-- Не теряйте минуты! Отваливайте! Не утопите адмирала! -- ревел Богданов, перевесившись за борт и грозя кулаком Коломейцеву...

   -- Отваливай! отваливай! -- вторила ему, махая фуражками, команда, вылезшая на срез, выглядывавшая из портов батареи...

   Выбрав момент, когда миноносец откинуло от борта, Коломейцев дал задний ход...

   Прощальное "ура!" неслось с "Суворова"...

   Я сказал -- с "Суворова"... Но кто бы узнал в этой искалеченной громаде, окутанной дымом и пламенем пожара, недавно грозный броненосец...

   Грот-мачта была сбита на половине высоты; фок-мачты и обеих труб не было вовсе; возвышенные мостики и переходы были словно срезаны, и вместо них над палубой подымались бесформенные груды исковерканного железа; левый борт низко склонился к воде, а с правой стороны широкой полосой краснела подводная часть, обнажившаяся вследствие крена; в бесчисленных пробоинах бушевало пламя пожара...

   Миноносец быстро удалялся, преследуемый оживленным огнем заметивших его японцев...
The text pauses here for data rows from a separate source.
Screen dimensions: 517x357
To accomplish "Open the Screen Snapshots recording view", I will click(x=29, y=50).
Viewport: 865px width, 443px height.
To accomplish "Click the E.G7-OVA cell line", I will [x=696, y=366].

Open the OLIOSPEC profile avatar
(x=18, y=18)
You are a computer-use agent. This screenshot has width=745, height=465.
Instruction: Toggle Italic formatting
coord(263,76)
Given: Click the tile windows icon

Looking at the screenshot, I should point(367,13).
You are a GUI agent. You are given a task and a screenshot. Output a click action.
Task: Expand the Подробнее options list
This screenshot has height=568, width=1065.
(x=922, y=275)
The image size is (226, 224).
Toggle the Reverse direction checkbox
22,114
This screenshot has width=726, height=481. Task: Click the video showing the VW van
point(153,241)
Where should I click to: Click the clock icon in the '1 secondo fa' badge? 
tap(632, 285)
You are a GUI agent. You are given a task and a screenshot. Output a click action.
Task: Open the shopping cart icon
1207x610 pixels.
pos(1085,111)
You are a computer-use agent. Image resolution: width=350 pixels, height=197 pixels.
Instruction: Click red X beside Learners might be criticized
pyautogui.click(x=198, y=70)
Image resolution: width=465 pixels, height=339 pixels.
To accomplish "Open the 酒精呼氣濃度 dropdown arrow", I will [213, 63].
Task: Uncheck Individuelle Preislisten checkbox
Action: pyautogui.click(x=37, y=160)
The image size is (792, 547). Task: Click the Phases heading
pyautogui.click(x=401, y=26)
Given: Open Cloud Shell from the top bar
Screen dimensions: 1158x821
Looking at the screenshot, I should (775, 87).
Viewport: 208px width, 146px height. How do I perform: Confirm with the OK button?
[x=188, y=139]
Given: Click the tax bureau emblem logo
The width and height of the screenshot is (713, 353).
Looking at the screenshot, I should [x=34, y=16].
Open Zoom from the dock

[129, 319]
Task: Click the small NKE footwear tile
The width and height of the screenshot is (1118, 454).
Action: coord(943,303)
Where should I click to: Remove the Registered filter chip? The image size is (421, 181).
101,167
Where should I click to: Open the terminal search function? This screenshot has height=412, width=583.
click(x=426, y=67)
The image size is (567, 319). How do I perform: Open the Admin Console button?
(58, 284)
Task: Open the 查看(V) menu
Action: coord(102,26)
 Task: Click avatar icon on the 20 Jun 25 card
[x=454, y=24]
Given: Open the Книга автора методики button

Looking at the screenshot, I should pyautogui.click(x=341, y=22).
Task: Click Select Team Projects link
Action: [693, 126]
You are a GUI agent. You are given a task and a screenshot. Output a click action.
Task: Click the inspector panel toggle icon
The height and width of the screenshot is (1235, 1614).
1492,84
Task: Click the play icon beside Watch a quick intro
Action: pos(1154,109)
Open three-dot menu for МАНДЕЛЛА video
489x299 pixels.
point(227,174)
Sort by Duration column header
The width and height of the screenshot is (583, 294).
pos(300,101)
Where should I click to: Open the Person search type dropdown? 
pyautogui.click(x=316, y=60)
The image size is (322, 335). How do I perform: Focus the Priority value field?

   Было 5 ч. 30 мин. пополудни.

   Напомню уже сказанное: до последнего момента никто из нас не имел ясного представления о тяжести ран, полученных адмиралом, а потому на "Буйном" первый вопрос был -- на какой корабль везти адмирала для дальнейшего командования эскадрой? Но когда фельдшер, Петр Кудинов, приступил к оказанию ему первой помощи, то положение сразу определилось. Кудинов решительно заявил, что опасается за жизнь адмирала; что осколок черепа вогнан внутрь, а потому всякий толчок может быть гибельным и при тех условиях погоды, какие были, -- свежий ветер и порядочная волна -- невозможно передавать его на какой-нибудь корабль; кроме того, на ногах он держаться не может, а общее состояние -- упадок сил, забытье, временами бред и краткие проблески сознания -- делают его неспособным к какой-либо деятельности.

   На "Буйном" с кожуха, на который я попал первоначально, я перебрался на мостик; но тут оказалось, что на качке ноги меня совсем не держат. Пришлось лечь. Однако лежа я так мешал всем, находившимся при управлении, что командир дружески посоветовал мне убраться куда-нибудь, хоть... на перевязку.

   В это время мы догоняли эскадру, и флаг-капитан, решив, что раньше, чем делать какой-либо сигнал, все-таки надо спросить мнение адмирала, поручил это мне. С большими затруднениями пробравшись на корму и спустившись по трапу, я заглянул в капитанскую каюту.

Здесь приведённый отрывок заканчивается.